Jakarta (Antara Babel) - Menteri Dalam Negeri Tjahjo Kumolo membantah adanya pemberitaan bahwa pihaknya akan mencabut peraturan daerah (qanun) tentang kewajiban menggunakan jilbab bagi wanita muslim di Aceh.

Seperti dikutip dari laman Kementerian Dalam Negeri, Mendagri dalam sambutannya di acara Rakornas Biro Hukum di Jakarta, Kamis, mengatakan ada kesalahpahaman media sehingga informasi yang disampaikan berbeda.

Mendagri hanya mengungkapkan agar daerah lain tak meniru kebijakan daerah otonomi khusus seperti Aceh.

"Saya cuma meminta agar daerah lain tidak membuat peraturan sama seperti Aceh. Misalnya, Surabaya bikin perda soal wajib berjilbab. Kalau Aceh tak mengapa, karena memang daerah syariat Islam," kata Tjahjo.

Ia mengatakan, Aceh merupakan daerah otonomi khusus yang menerapkan syariat Islam sehingga perda penerapan syariah Islam diimplementasikan di daerah tersebut.

Hal itu berbeda dengan daerah lain.

Untuk itu, ia menegaskan pernyataan soal larangan perda syariah itu, apalagi sampai mencabut peraturan daerah (Perda) Aceh dinilai memelintir berita.

Ia juga menilai Aceh memiliki toleransi dengan agama lain.    
   
Penggunaan jilbab diberlakukan kepada wanita muslim, sedangkan, wanita nonmuslim yang tinggal atau datang ke Aceh tidak diikat dengan aturan tersebut.

"Mereka hanya diminta berpakaian sopan," katanya.

Kemendagri sekarang ini memang tengah gencar mengarahkan agar pemerintah provinsi serta kabupaten/kota memangkas perda yang dianggap bermasalah.

Namun hal tersebut lebih kepada peraturan yang bersifat menghambat investasi serta perizinan publik.
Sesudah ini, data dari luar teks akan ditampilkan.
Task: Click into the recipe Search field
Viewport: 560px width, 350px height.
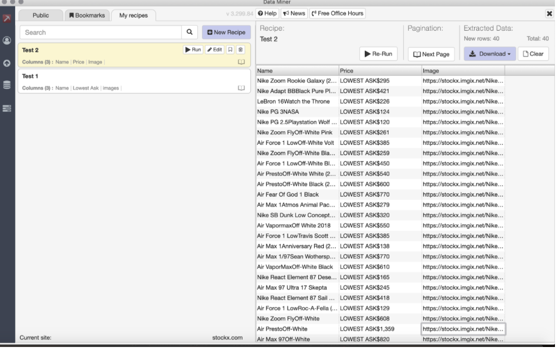Action: [101, 32]
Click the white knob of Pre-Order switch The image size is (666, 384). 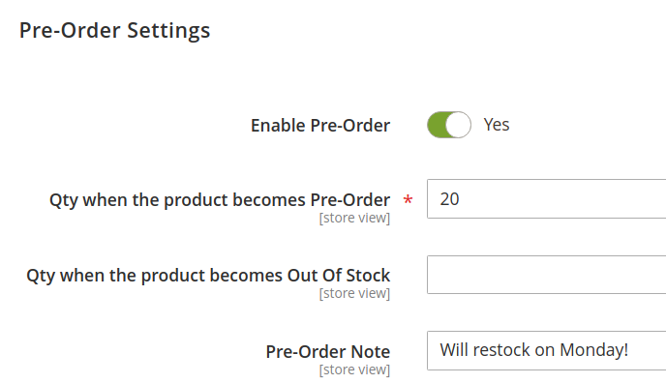(x=458, y=125)
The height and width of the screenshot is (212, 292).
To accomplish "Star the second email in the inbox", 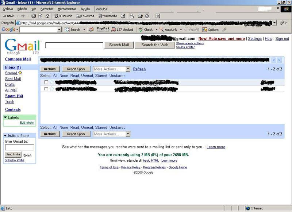I will pyautogui.click(x=52, y=89).
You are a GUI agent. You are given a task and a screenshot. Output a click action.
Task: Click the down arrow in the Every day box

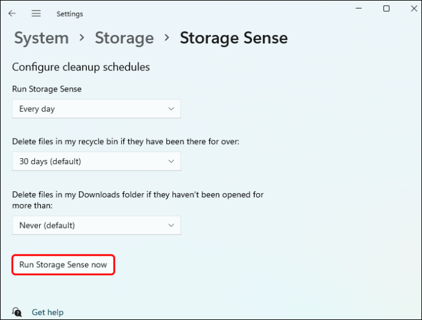click(171, 109)
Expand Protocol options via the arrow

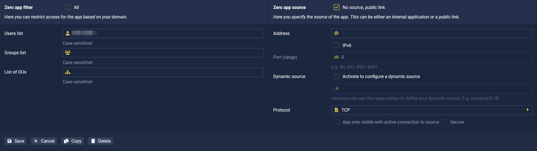tap(527, 110)
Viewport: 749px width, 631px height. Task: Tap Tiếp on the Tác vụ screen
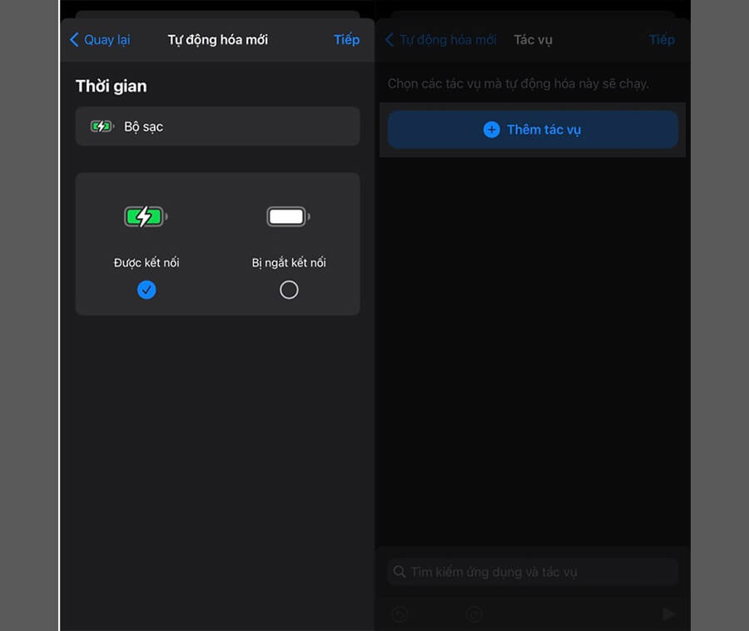(x=662, y=40)
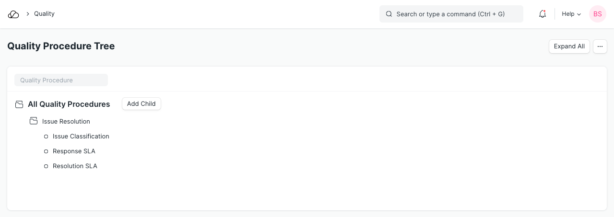
Task: Open the Help dropdown menu
Action: click(571, 14)
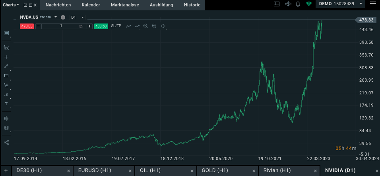Expand the Charts panel dropdown
Image resolution: width=380 pixels, height=176 pixels.
11,5
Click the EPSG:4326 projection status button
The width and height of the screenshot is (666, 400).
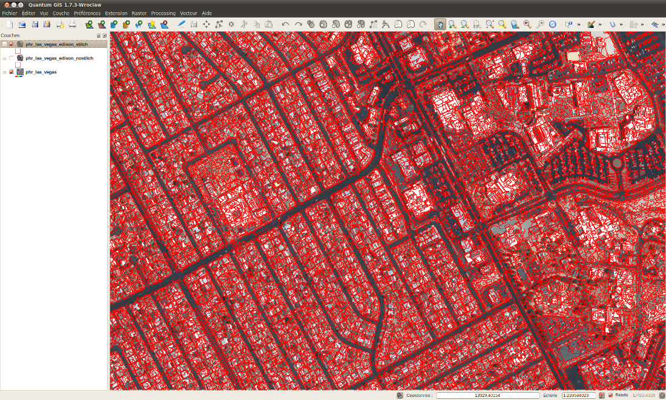click(x=642, y=395)
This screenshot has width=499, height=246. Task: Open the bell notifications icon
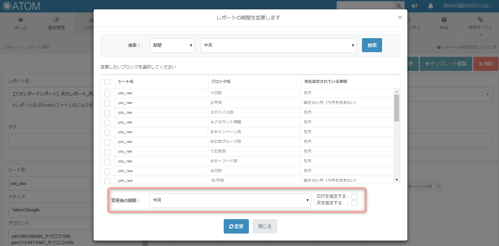431,6
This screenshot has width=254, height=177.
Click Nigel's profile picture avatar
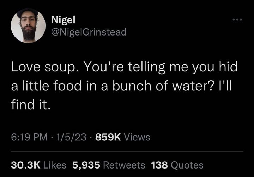click(29, 25)
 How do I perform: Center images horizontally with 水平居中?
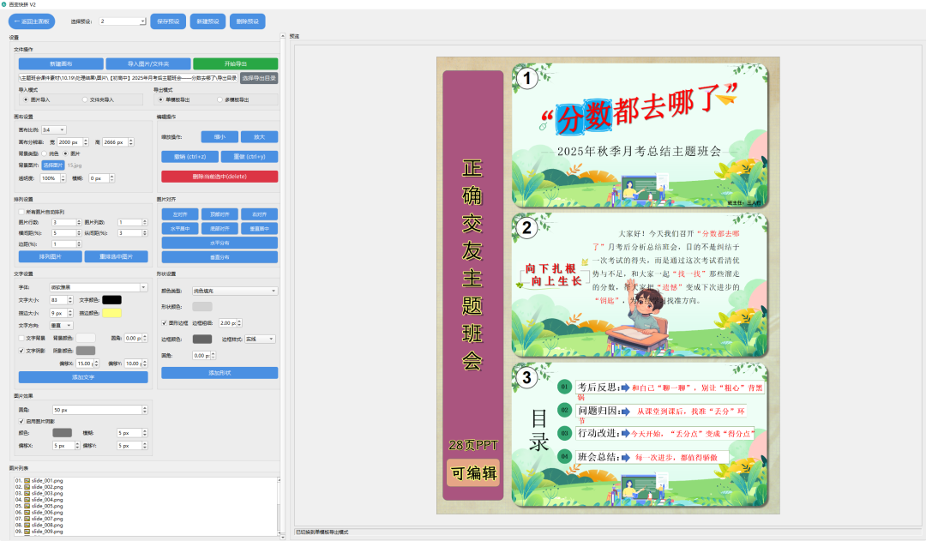180,228
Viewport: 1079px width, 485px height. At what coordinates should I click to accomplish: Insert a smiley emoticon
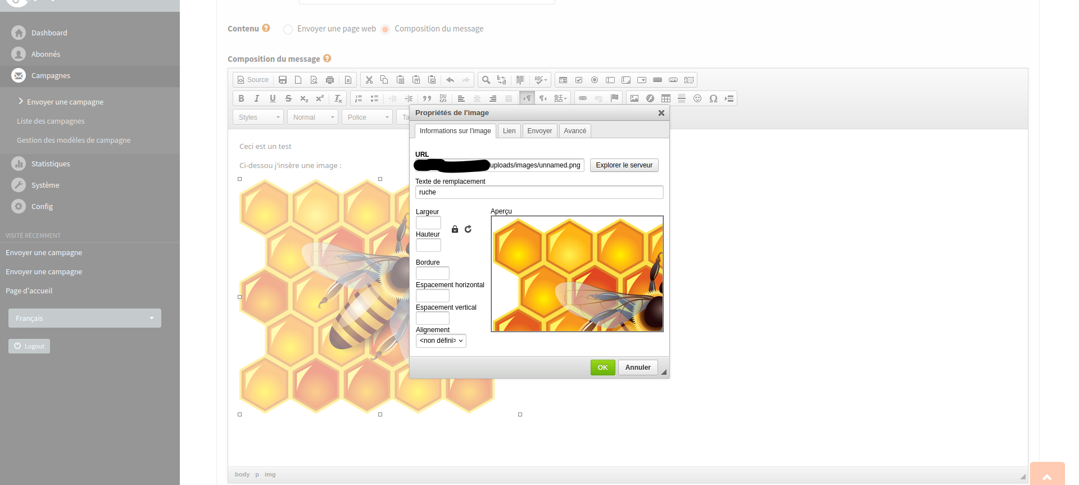pos(697,98)
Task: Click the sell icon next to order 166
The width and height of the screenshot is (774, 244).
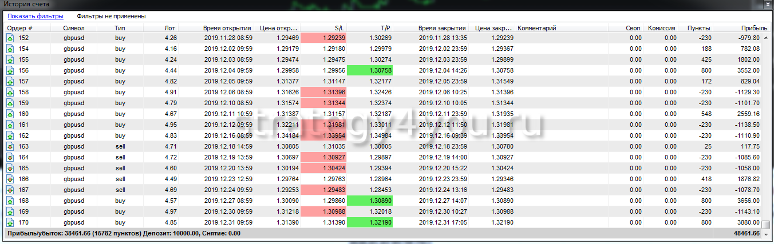Action: click(10, 179)
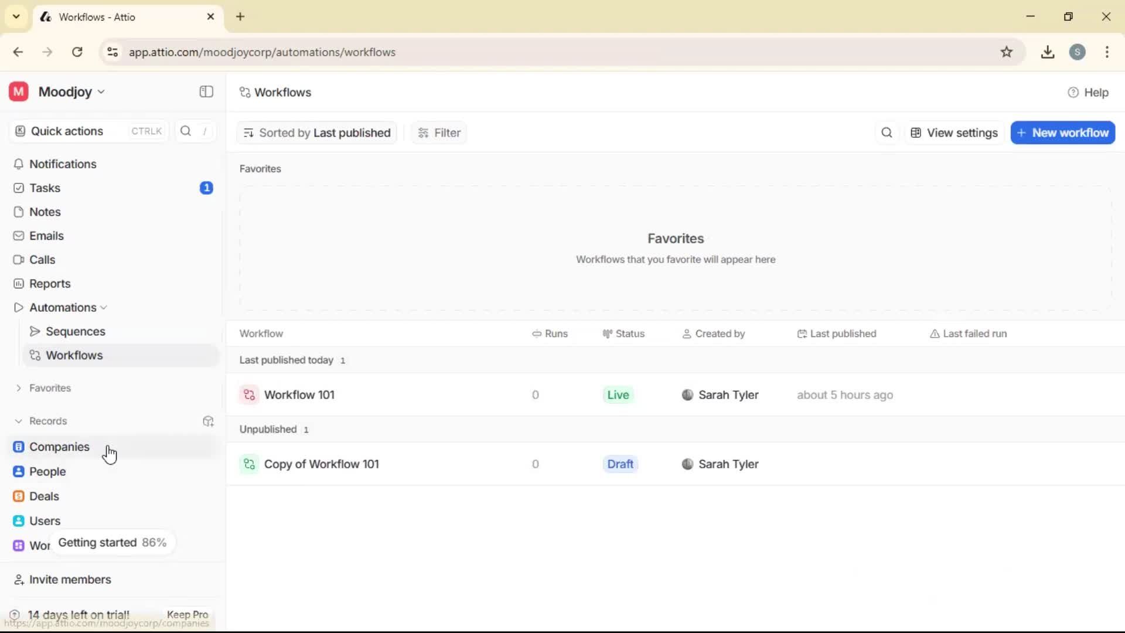The width and height of the screenshot is (1125, 633).
Task: Click the New workflow button
Action: click(x=1062, y=132)
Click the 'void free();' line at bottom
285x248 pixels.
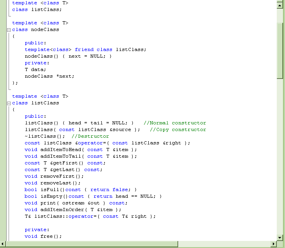click(43, 236)
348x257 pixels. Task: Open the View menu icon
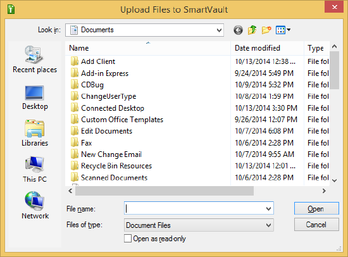point(283,30)
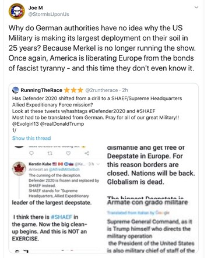
Task: Click the quoted tweet's 2h timestamp
Action: coord(125,90)
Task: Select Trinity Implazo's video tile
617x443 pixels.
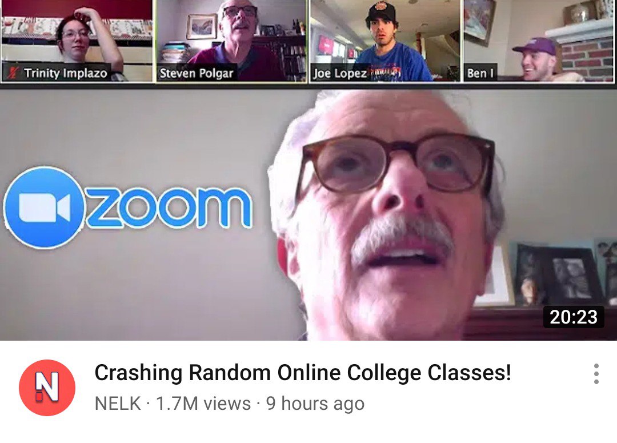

Dicontohkan, peraturan yang menjadi kendala pembangunan listrik sehingga memakan waktu lama. Hal itu harus dihapus. Begitu pula dengan perizinan publik untuk membuat KTP, akte lahir, kartu keluarga.

"Jadi bukan soal perda Aceh yang mewajibkan penggunaan jilbab. Itu hanya plintiran saja," kata Tjahjo.